Format the lines of the data below as a numbered list, starting at the line that contains "Viewport: 742px width, 392px" and ending at the line that contains "will tap(48, 133).", with both of those lines included. Leave out blank lines and all other lines.

.....

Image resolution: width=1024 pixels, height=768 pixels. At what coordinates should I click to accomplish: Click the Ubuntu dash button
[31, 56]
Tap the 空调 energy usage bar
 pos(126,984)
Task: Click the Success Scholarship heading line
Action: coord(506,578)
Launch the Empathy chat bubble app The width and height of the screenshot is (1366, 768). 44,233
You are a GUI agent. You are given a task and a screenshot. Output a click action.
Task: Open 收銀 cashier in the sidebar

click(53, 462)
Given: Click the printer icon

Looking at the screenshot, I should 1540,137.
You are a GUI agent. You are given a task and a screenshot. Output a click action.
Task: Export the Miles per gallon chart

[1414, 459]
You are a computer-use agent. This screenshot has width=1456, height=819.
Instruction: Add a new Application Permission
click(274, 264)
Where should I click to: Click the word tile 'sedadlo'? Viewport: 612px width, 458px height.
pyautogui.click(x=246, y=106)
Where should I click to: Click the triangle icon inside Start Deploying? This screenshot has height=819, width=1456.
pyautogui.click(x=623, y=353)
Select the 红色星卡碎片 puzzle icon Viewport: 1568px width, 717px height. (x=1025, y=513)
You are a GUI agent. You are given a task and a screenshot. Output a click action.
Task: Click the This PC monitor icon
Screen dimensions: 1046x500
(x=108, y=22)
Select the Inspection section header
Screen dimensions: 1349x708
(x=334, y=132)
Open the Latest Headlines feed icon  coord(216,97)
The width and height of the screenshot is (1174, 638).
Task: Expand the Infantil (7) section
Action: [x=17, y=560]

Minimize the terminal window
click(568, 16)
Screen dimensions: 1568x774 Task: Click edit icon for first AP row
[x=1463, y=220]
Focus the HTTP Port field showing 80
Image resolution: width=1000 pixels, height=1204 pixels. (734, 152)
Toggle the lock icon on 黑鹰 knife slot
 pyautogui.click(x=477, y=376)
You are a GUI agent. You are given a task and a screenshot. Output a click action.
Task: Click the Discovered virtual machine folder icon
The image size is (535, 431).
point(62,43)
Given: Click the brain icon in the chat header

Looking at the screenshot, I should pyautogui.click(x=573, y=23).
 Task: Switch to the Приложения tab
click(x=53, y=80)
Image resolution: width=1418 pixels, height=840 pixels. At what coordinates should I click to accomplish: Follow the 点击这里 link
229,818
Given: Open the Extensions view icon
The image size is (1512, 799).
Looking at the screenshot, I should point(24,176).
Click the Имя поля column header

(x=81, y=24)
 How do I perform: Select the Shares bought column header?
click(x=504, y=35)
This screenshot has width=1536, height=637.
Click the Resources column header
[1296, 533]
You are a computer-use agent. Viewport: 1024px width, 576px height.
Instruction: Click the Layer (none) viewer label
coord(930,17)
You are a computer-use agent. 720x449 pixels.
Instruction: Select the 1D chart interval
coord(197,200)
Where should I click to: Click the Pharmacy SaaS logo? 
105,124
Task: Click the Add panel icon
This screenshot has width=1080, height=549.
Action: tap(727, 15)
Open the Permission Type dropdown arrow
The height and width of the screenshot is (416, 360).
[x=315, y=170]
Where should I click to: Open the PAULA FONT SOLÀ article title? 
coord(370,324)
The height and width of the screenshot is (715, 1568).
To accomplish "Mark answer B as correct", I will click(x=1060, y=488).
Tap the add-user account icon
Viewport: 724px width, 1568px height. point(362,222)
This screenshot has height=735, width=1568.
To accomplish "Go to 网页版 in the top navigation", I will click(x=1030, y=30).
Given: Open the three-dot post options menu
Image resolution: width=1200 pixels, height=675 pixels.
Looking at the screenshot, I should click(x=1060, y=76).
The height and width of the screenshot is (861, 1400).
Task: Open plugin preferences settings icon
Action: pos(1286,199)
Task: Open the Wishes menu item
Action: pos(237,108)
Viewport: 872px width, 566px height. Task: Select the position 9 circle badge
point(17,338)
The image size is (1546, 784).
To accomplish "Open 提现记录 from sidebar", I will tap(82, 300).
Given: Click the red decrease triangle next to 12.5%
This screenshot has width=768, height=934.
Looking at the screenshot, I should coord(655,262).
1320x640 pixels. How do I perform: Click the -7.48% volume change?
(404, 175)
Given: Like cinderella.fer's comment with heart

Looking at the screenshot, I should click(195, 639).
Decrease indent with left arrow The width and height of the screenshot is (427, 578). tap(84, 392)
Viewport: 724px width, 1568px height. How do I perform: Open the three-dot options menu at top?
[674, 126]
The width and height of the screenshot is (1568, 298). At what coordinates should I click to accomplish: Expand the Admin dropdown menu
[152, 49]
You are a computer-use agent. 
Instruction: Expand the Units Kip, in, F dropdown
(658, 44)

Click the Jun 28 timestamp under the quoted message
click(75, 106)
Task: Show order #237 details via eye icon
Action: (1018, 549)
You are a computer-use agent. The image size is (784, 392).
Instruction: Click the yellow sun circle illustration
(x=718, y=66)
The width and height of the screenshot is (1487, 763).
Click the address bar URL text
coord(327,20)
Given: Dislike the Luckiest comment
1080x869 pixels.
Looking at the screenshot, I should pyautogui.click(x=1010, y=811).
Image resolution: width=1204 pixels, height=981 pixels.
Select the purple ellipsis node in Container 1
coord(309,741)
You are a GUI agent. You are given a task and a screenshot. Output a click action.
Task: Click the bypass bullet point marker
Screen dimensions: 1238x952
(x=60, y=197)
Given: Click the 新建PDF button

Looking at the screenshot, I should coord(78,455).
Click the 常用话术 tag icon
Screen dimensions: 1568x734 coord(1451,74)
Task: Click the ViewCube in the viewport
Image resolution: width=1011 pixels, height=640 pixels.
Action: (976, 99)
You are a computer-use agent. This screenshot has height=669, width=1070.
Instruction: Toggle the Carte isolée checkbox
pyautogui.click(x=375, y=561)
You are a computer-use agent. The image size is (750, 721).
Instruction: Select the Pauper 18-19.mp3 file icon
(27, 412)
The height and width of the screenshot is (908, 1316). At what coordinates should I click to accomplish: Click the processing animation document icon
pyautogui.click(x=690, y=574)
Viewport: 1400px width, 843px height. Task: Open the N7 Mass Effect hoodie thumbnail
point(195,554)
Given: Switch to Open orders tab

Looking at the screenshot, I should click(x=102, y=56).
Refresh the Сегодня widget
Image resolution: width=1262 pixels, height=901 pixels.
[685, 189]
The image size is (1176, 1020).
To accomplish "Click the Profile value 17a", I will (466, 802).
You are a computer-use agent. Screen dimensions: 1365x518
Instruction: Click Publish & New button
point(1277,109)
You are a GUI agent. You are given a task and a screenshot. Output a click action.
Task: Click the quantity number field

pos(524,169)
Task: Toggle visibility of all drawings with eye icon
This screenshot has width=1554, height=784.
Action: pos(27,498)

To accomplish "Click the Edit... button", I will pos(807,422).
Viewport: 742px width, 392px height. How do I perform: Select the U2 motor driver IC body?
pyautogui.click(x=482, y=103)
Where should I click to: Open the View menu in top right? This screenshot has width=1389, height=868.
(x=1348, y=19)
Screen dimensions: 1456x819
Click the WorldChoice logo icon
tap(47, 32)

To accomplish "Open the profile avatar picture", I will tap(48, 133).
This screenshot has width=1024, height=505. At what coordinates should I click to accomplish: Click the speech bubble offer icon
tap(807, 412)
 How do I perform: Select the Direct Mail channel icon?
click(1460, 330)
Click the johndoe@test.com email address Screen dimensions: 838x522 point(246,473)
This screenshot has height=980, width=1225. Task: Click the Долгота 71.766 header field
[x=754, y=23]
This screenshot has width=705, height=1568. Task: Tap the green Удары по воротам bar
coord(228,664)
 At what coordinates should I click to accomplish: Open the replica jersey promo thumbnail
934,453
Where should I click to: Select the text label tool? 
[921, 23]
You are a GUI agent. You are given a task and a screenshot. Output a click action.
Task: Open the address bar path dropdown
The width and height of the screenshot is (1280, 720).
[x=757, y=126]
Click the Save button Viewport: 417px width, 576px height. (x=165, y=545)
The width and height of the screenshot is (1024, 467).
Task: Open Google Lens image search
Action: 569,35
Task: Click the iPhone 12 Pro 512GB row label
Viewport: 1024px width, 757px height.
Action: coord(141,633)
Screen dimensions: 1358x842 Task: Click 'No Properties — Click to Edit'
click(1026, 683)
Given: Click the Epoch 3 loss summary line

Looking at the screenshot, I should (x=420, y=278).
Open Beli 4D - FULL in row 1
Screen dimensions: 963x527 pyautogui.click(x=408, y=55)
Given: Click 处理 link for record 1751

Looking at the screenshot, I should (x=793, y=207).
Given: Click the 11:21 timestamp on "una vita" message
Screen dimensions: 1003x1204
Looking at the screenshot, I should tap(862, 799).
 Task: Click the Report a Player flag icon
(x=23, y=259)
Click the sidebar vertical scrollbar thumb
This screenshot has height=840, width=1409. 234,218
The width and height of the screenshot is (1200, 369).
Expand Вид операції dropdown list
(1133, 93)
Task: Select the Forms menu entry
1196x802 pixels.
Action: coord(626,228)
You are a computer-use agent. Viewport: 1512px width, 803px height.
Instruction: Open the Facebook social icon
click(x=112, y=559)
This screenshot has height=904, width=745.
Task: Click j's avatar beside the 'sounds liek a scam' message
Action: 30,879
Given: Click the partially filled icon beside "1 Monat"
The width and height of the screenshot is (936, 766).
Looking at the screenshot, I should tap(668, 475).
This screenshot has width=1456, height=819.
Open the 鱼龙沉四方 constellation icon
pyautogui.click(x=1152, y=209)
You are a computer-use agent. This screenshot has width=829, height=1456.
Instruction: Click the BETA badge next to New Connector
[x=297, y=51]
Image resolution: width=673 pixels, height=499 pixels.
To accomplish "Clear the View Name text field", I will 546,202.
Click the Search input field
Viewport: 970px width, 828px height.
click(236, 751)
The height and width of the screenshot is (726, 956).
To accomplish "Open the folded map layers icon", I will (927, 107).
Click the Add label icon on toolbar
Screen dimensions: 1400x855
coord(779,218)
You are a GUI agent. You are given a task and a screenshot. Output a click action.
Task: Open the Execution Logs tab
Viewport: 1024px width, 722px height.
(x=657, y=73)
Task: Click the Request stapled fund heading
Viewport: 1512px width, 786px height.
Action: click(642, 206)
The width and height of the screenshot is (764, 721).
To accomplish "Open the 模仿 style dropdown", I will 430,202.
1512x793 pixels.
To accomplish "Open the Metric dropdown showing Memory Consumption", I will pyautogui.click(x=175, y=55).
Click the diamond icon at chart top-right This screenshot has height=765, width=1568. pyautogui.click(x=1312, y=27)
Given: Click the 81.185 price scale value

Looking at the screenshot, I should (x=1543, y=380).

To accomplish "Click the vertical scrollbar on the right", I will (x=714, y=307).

.....

# FULL SOLUTION
1. Viewport: 742px width, 392px height. How do I perform: Select the U2 motor driver IC body?
2. pyautogui.click(x=482, y=103)
3. Where should I click to: Open the View menu in top right? This screenshot has width=1389, height=868.
4. (x=1348, y=19)
5. Screen dimensions: 1456x819
6. Click the WorldChoice logo icon
7. tap(47, 32)
8. To accomplish "Open the profile avatar picture", I will tap(48, 133).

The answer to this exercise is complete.